> **Text**:
I am not materialistic. As a general rule.

But I just bought an Audio Buddy pre-amp, by M-Audio. And I need to be alone with it.

Last week I bought an XLR to mini-jack cable, which improved my recordings but only a little. I did yet more research and learned that the line-in jack of the Macbook is expressly line-level only and not suitable for the low voltage output of a good dynamic microphone like, let's say, my Shure SM-58. Which I have been underutilizing for at least two years now.

I read about awesome-but-expensive solution— lots of high-end USB audio input solutions. But I considered the facts:

1. I have a Mac
2. Macs are built for awesome
3. It has a line-in jack, which promises to be awesome at line level
4. I was throwing something far below line level at it and it was darn near coping already.

> **The problem**: Reproduce the full passage about the Audio Buddy pre-amp word for word. The listing has no connection to the passage about the Audio Buddy pre-amp.

> **Source material**:
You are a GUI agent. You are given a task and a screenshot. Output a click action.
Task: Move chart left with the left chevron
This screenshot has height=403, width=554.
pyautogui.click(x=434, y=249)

> **The completed task**:
I am not materialistic. As a general rule.

But I just bought an Audio Buddy pre-amp, by M-Audio. And I need to be alone with it.

Last week I bought an XLR to mini-jack cable, which improved my recordings but only a little. I did yet more research and learned that the line-in jack of the Macbook is expressly line-level only and not suitable for the low voltage output of a good dynamic microphone like, let's say, my Shure SM-58. Which I have been underutilizing for at least two years now.

I read about awesome-but-expensive solution— lots of high-end USB audio input solutions. But I considered the facts:

1. I have a Mac
2. Macs are built for awesome
3. It has a line-in jack, which promises to be awesome at line level
4. I was throwing something far below line level at it and it was darn near coping already.